Another way to put it is that Method C is the least bad solution when factoring fails. I had a conflict with a coworker several months ago over a difficult piece of functionality that I had implemented Method C style. It was giving him headaches and he complained incessantly about the fact that the code was written in a linear "non-factored" style. I tried to explain to him that the problem was simply that hard, and the code organization wasn't making it worse, but was rather making the best of a bad situation. (Basically, if he thought the code was hard to understand, then he obviously hadn't tried to understand the problem it was solving!) He ignored me and refactored the code Method B style. A month later he was still struggling (because it was a truly complex problem) and he called me over to help him out. The code was now unfamiliar to me, so I'd point at a method call and say, "What does this method do?" "Uh... let's see. <click>" "What does that method it's calling do?" "Hold on. <click>" And so on, all the way down the call chain.

The refactored code had become "easy to read" in the sense that the methods were short, but it also become impossible to read in the sense that reading a method didn't give you any useful information unless you went on to read all the code in all the methods it called. We ended up reading the code exactly as we would have read Method C code, except with a lot of clicking and no visual continuity or context. Abstraction didn't protect us from the details; it just made it harder to see how they fit together into the whole.

A "multiple kill calls" bug is your typical unexpected violation of ever-mounting implicit ordering constraints.
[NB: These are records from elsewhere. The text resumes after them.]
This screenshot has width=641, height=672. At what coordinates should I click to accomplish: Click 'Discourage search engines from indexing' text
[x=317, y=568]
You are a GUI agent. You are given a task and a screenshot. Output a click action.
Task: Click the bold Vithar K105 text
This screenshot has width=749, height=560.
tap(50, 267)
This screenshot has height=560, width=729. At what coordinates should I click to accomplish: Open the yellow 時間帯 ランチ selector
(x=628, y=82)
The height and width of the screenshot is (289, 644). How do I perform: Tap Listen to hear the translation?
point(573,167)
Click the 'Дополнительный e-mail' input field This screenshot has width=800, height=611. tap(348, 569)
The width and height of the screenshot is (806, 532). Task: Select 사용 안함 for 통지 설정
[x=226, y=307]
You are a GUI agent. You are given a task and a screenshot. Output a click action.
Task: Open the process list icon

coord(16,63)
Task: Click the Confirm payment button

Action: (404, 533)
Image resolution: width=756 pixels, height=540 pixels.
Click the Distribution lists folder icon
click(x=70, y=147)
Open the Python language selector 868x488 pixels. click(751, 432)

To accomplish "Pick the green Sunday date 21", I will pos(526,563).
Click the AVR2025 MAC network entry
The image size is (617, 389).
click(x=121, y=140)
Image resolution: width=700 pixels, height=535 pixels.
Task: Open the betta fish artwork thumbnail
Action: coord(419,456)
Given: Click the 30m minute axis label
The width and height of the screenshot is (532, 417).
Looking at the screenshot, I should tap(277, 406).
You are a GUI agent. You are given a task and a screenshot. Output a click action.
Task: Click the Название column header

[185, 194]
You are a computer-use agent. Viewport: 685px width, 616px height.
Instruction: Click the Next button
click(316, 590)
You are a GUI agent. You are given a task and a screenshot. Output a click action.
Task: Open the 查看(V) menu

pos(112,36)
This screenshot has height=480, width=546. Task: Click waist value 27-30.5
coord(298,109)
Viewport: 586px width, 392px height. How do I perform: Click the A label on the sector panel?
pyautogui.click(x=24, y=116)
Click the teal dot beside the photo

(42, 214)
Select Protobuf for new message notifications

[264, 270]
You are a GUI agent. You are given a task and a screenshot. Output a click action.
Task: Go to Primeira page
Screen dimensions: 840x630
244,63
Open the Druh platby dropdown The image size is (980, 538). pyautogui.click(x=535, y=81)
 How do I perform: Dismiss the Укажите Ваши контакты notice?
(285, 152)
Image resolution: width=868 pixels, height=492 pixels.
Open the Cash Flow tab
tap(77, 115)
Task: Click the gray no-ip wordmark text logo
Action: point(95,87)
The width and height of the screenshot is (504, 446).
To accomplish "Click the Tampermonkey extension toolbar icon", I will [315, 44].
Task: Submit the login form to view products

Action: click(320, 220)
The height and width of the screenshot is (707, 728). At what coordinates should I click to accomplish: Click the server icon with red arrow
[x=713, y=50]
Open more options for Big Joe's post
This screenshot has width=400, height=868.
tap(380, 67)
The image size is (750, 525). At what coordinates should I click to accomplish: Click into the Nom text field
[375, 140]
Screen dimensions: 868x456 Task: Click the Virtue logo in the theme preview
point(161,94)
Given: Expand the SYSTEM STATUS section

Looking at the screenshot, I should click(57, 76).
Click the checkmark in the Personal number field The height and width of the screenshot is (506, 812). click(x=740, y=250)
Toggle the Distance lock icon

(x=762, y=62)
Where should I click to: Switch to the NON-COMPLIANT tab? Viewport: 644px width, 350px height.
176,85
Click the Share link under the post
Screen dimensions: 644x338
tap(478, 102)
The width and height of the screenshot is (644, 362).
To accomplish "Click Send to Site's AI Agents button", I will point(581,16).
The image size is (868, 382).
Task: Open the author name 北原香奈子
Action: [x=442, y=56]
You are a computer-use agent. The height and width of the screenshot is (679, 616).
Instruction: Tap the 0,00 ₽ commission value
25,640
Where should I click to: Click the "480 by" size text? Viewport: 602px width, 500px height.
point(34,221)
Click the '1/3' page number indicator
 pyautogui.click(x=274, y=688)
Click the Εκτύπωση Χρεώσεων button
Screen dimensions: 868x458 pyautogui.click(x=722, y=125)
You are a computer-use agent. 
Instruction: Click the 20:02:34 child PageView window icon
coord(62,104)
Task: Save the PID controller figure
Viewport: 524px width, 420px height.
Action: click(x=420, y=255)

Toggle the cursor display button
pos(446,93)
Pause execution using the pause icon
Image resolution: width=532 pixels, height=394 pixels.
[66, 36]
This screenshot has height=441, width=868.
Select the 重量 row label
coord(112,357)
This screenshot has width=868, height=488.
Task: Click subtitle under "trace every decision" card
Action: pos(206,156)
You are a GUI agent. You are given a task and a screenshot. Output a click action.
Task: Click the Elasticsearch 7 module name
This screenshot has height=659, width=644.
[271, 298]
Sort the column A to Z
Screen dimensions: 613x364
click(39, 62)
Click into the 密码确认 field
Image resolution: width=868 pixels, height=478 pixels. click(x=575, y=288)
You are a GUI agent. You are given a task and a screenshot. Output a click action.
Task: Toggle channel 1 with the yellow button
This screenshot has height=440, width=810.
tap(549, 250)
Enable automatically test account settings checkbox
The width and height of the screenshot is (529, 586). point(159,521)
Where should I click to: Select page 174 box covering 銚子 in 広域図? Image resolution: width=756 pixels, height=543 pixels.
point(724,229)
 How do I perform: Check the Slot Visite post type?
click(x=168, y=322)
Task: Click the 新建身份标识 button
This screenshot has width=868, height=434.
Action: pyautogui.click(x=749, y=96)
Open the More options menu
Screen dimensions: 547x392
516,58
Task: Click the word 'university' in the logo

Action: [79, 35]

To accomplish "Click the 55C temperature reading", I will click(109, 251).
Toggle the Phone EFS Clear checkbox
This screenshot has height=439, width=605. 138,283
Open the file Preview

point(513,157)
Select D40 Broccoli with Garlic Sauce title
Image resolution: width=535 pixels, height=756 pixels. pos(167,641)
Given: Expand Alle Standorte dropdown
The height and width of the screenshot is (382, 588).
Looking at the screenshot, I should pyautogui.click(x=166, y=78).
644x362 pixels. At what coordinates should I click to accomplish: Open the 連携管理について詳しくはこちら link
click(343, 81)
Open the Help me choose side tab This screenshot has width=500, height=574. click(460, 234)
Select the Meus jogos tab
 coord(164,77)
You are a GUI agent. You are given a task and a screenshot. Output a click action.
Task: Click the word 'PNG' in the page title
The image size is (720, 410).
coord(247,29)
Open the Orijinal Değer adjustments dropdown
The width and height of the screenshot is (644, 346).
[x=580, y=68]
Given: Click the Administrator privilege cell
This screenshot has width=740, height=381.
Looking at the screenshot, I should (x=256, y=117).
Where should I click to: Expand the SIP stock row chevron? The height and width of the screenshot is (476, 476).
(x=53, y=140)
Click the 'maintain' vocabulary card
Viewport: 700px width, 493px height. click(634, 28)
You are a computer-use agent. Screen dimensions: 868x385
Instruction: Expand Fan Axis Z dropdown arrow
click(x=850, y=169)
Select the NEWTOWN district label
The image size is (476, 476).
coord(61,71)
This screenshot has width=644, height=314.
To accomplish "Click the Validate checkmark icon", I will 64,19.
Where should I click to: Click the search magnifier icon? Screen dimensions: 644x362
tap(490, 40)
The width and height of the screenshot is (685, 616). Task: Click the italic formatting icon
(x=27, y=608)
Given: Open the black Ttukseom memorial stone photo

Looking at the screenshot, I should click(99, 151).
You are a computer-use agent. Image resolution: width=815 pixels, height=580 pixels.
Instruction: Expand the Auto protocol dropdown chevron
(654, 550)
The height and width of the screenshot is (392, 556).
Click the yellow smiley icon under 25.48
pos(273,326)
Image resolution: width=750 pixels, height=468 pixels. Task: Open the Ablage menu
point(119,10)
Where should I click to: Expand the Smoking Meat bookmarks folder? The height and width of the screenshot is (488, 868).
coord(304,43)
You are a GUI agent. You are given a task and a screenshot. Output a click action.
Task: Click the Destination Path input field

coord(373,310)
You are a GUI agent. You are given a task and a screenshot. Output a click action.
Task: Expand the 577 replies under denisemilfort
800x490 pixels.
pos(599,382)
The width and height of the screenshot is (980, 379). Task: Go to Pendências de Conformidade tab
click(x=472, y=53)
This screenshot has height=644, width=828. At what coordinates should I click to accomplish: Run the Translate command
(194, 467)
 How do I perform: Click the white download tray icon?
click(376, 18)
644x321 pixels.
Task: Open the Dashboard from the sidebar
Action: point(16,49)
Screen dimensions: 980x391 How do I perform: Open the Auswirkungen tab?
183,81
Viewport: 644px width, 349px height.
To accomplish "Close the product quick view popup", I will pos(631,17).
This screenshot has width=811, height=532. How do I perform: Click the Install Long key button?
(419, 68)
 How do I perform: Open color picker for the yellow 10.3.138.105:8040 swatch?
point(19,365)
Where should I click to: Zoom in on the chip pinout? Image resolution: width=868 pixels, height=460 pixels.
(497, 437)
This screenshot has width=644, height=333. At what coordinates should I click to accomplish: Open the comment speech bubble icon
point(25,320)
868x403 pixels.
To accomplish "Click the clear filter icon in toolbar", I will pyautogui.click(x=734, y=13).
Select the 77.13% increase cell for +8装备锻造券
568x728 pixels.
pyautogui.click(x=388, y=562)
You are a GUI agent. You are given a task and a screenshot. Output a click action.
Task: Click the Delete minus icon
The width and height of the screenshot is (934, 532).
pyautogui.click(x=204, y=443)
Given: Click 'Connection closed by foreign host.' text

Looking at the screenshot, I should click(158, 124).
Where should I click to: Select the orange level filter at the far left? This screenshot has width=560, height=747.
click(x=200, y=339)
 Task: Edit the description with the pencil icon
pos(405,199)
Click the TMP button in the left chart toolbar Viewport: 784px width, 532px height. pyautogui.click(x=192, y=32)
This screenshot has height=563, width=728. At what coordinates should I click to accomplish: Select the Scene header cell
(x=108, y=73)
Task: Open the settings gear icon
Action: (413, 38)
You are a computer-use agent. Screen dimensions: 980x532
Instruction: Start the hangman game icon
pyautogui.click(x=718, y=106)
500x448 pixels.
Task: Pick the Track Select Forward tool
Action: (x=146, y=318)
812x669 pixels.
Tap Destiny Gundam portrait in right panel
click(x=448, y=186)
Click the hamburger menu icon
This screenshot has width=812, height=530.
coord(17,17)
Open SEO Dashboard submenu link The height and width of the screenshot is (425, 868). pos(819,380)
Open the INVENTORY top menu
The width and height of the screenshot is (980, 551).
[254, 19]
For example, you might write:

    while true:
      ...
      if (!wasDead && dead) startFadeOut()
      ...
    
      wasDead = dead
      doPhysics()
and then months later someone adds fall damage to the physics engine, and suddenly there's a way to die where the screen doesn't fade out.
Wait, like, Power Towers Strilanc? I love your work :) In fact I think I did a competition with some friends to get a high score in the map credits for a while...
Story checks out [1].

Yeah, that's me. Wc3 mapping was fun times for sure.

1: https://github.com/Strilanc/Wc3PowerTowers/blob/3b93a83cf63f...

Pretty crazy, all the things the WC3 scene produced. Like, multimillion dollar gaming sub-genres (tower defense, MOBAs, etc). Glad to see you're still making games!
> The alternative of rewriting or reengineering the same solution each time is simply awful and you'll screw up way more often

He might not have communicated it completely correctly, but I believe he wasn't advocating for getting rid of functions to reduce redundancy.

He instead was advocating getting rid of functions that simply provide documentation of the process, and instead find a way to inline those functions clearly.

> However the flip side is that when you do track it down, you will fix several bugs you didn't even know about.

I think he is saying a class of bugs is avoided. For instance if I do X, Y and Z where all are only ran when the player is alive and Y might kill the player, leaving the player alive avoids a bug in Z if it assumes that the player is alive.

>I might be alone on this, but whenever I read things by John Carmack I get a vague sense that he doesn't really get object oriented programming.

I get the impression that he understands it quite well, which is why he avoids it.

> whenever I read things by John Carmack I get a vague sense that he doesn't really get object oriented programming

Can you share a bit about your background here? In the absence of more context, to me, this reads sort of like a guy who plays football on weekends saying that Lionel Messi "doesn't really get" football.

    > "The function that is least likely to cause a problem is one that doesn't exist, which is the benefit of inlining it."
    > That's the equivalent of saying "the faster you drive the safer you are b/c you're spending less time in danger"
What I believe he means is that functions calls at different places can be a source of trouble when you're not side-effect free.
For some reason, a lot of older game/graphics programmers seem to feel the same way about OO programming. I don't know if it's force of habit or experience on their part, but I try to keep it in the back of my head nowadays.